第二天,朦朦胧胧的,沈卓怡听见了一声手机铃音,她错以为是自己的便迷迷糊糊拿了起来接听,却未曾想那头的声音自己从未听见过。
“喂,你好。”沈卓怡还是很懂礼貌的,即使她现在眼睛还没有睁开。
“喂,你好?请问你是Sincerely吗?”电话那头是一个中年男子,他似乎很是疑惑。
“啊?”沈卓怡猛地一下睁开眼睛,瞅了瞅手机才发现并非是自己的。似乎意识到了什么,再猛的坐了起来,打量了一下四周——一拍大腿道:“糟糕,我难道睡在了Sincerely的房间里?!”
却不料想这句似是而非的话语落入了电话那头,那头立刻懵了。
“Sincerely留人过夜了?!”
正在沈卓怡吃惊的空档,房间的门把手被人扭动,有人端着一杯热牛奶走了进来,而此人正是这房子的主人——华曦沫。

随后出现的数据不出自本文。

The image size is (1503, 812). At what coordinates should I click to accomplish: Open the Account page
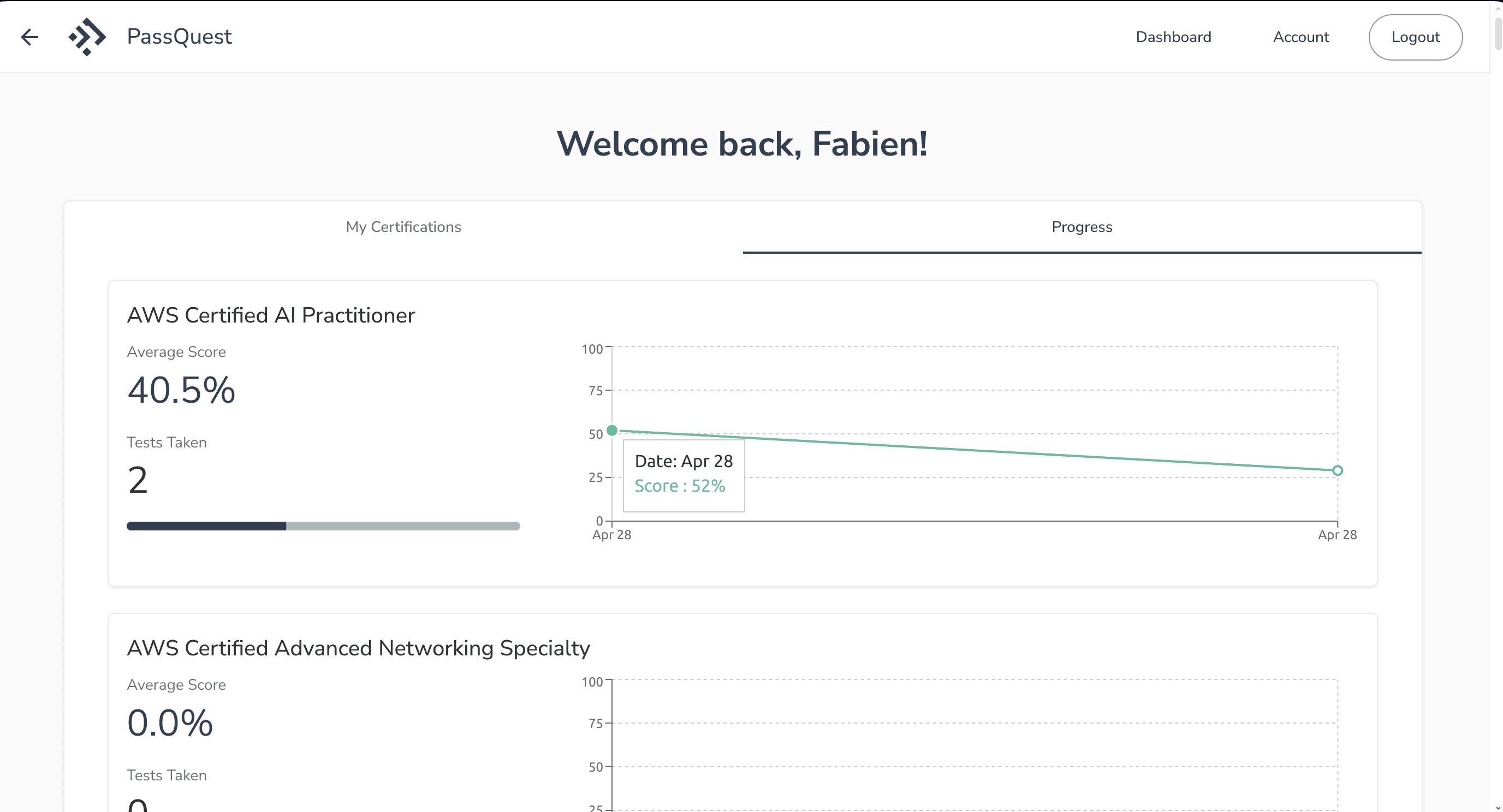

她已经换了一身的衣服,今日穿的是一条滑不溜丢的丝绸睡衣,不知道是有意还是无意,腰间的腰带绑的极为松散,像是轻轻一拉便会松似的。华曦沫的皮肤原本就极为白皙,加上颇为惹火的身材该凸的凸该有的有,亏得妖孽的脸此时一脸淡然,否则真让沈卓怡无所适从。
她从容的走到了沈卓怡面前,将热牛奶放在了床边柜上。弯腰抬手朝沈卓怡额头摸去。自言自语道:“应该没发烧了。”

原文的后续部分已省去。